=== DATA EXTRACT ===
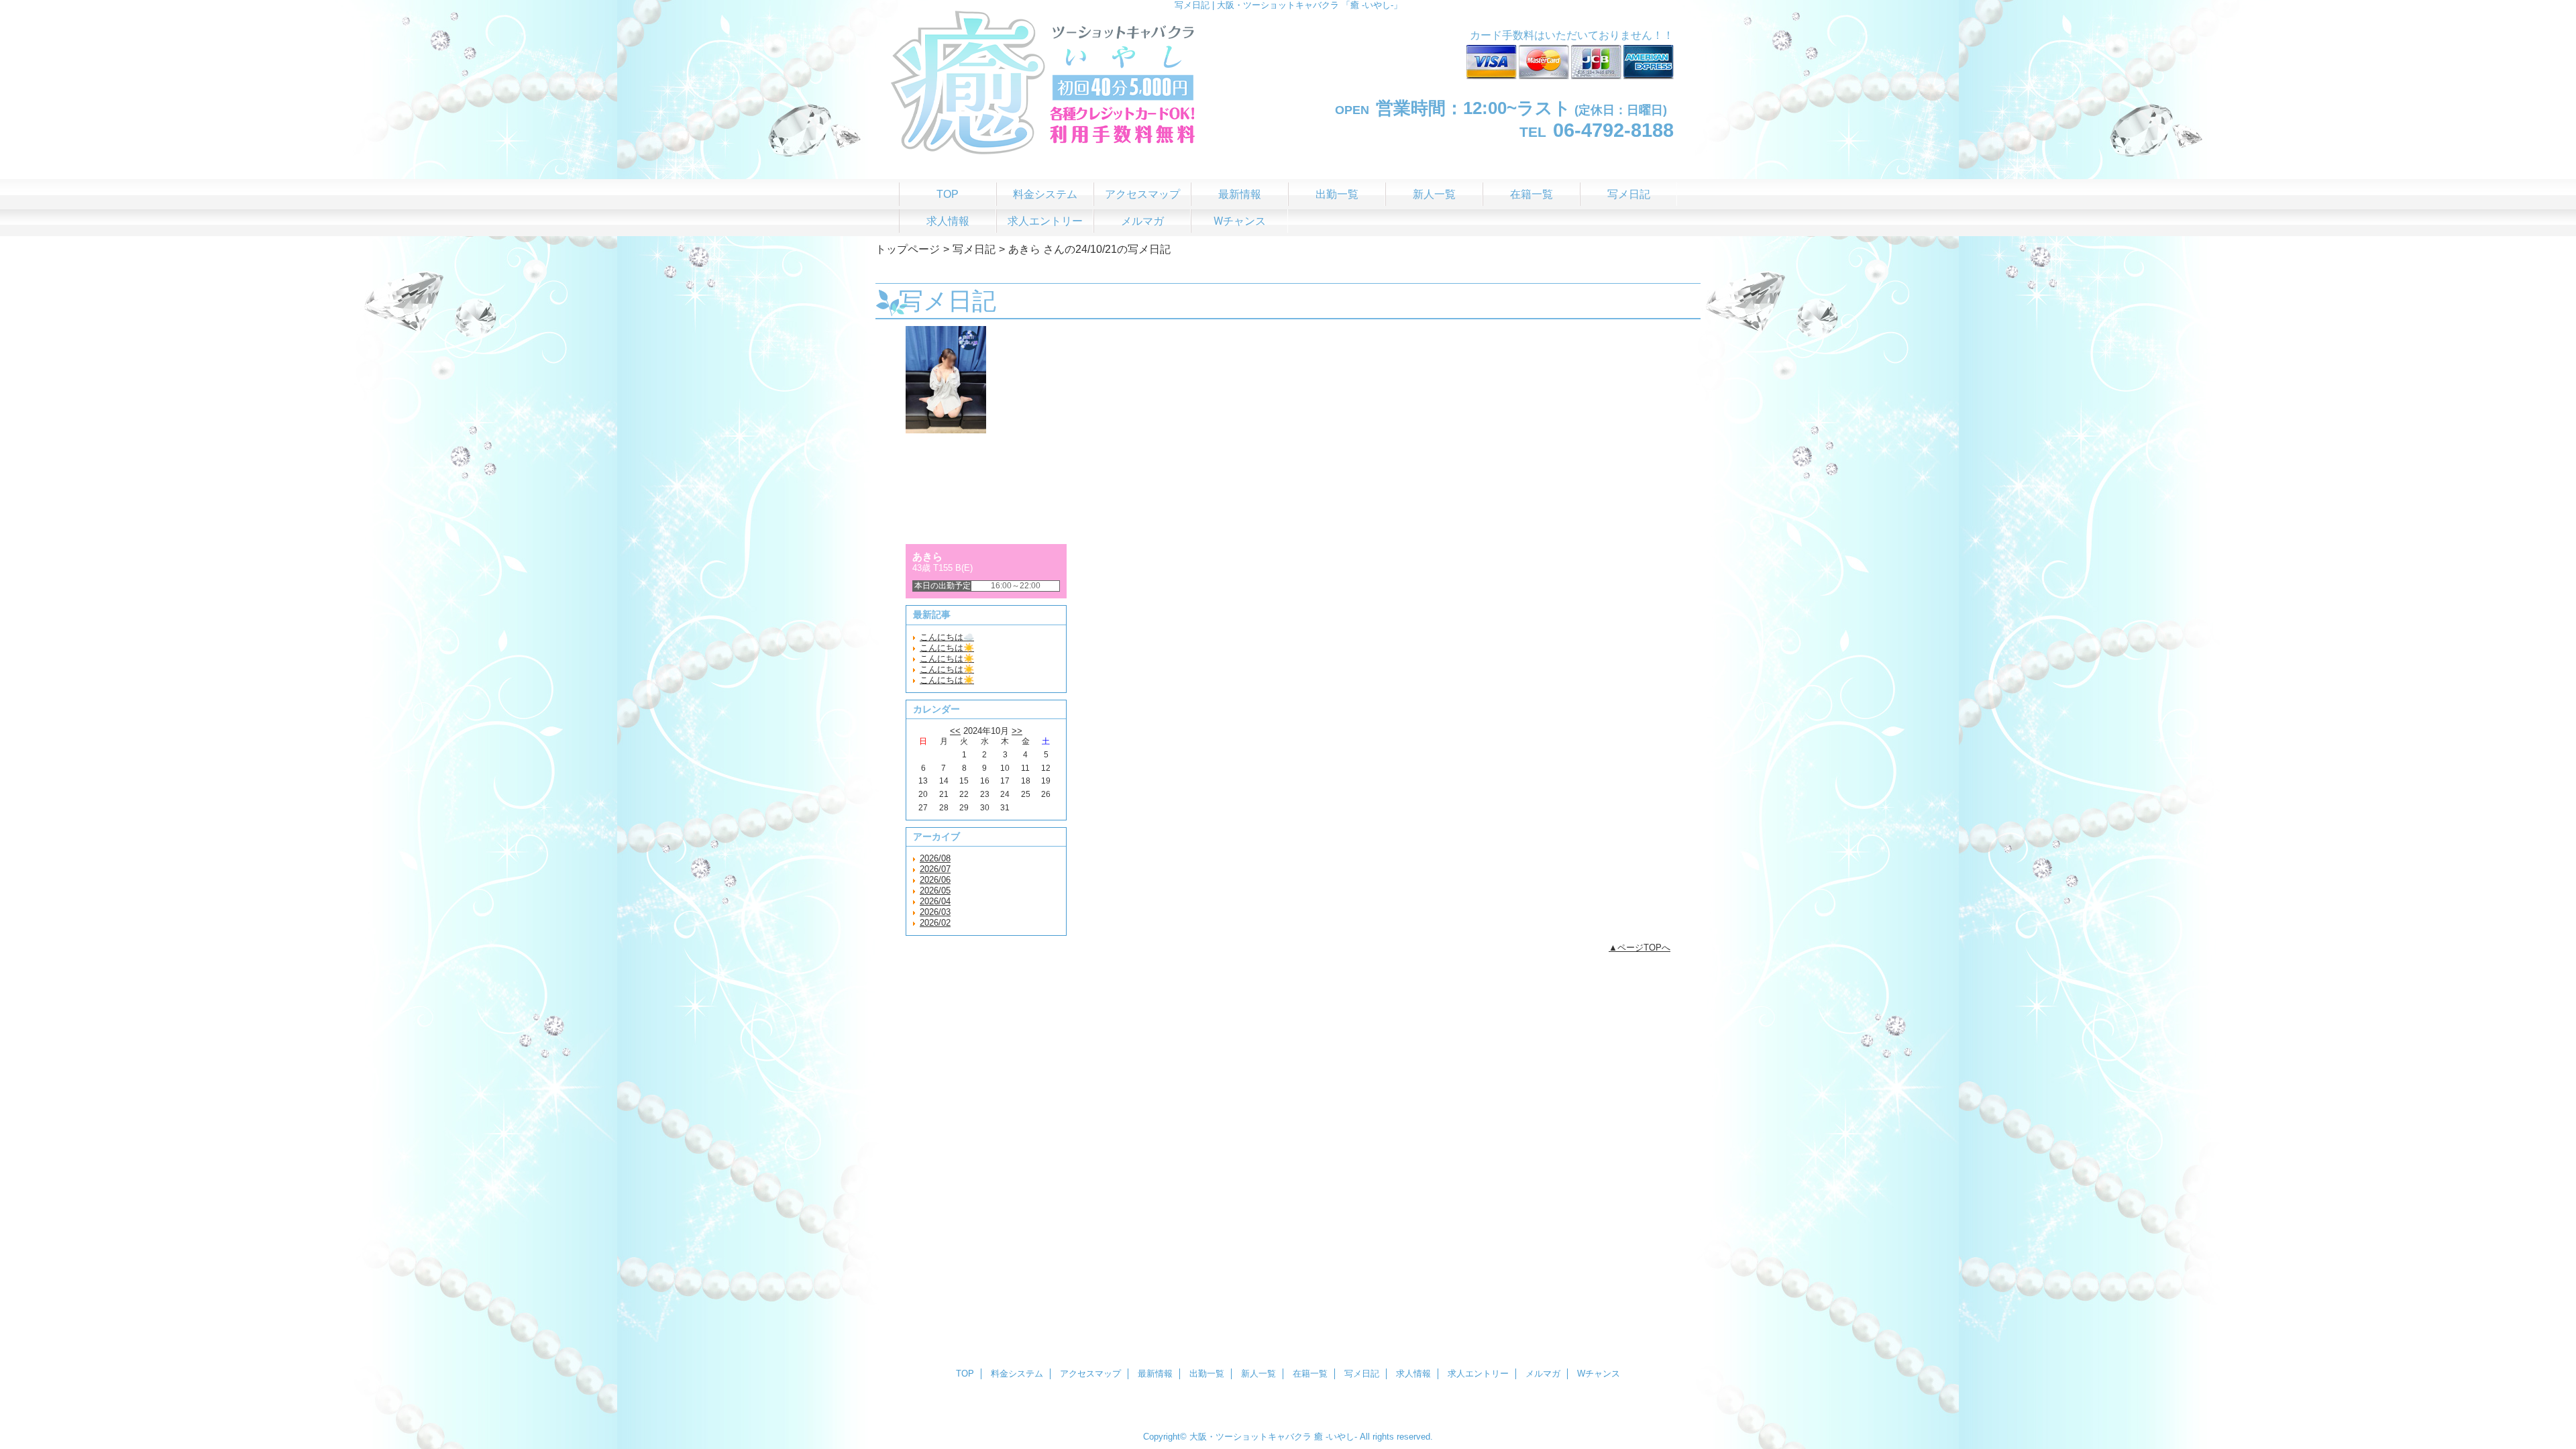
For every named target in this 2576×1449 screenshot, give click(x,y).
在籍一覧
===
=== DATA EXTRACT ===
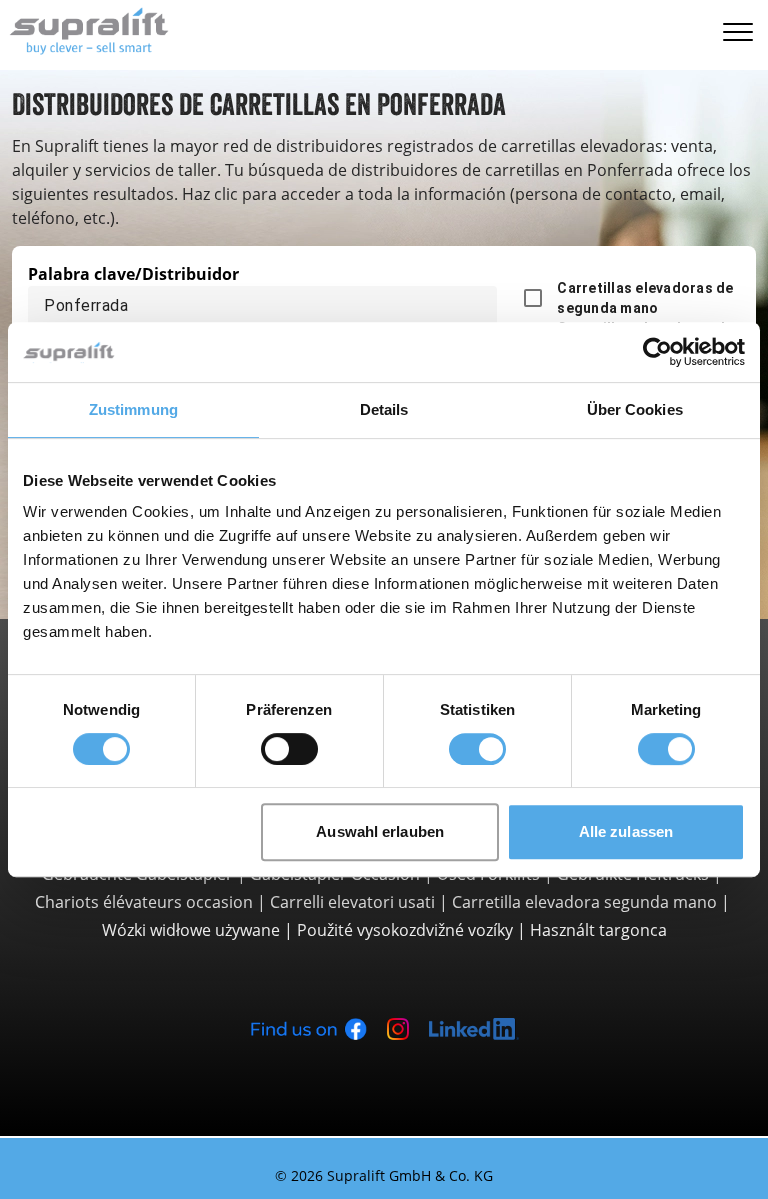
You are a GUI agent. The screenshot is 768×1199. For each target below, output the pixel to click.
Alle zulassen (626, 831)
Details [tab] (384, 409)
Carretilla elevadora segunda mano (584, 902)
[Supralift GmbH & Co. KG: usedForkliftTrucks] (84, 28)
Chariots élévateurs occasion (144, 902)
===
=== DATA EXTRACT ===
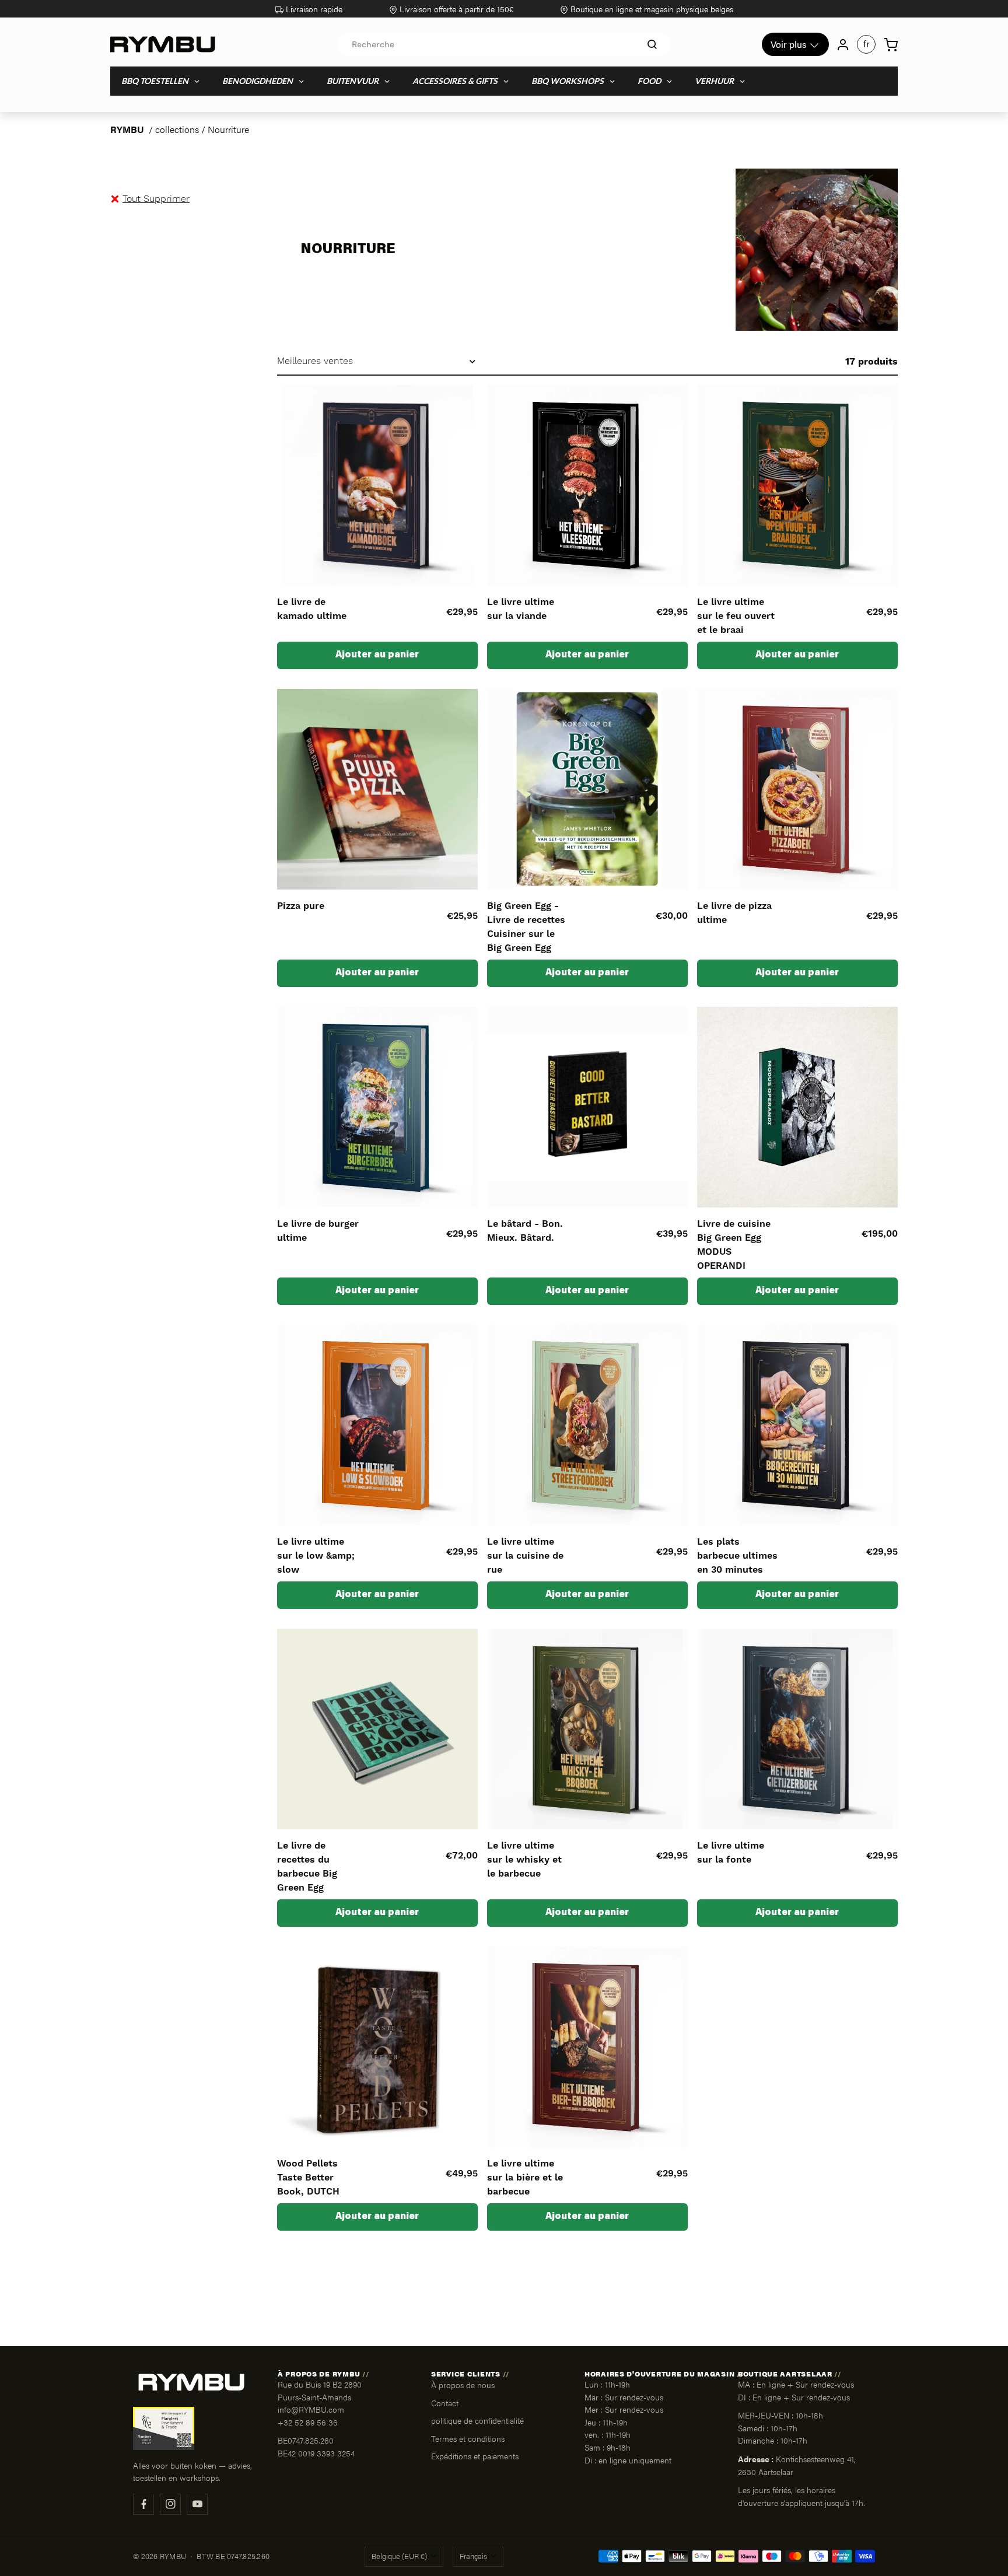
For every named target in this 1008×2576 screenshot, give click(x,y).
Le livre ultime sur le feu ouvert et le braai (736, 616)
===
**PROBLEM TO SOLVE**
Within the material above, output exactly the lines from the one with "Details [tab] (384, 409)" through the one with "Chariots élévateurs occasion (144, 902)", end lines included, and nothing besides.

**WRITTEN RESPONSE**
Details [tab] (384, 409)
Carretilla elevadora segunda mano (584, 902)
[Supralift GmbH & Co. KG: usedForkliftTrucks] (84, 28)
Chariots élévateurs occasion (144, 902)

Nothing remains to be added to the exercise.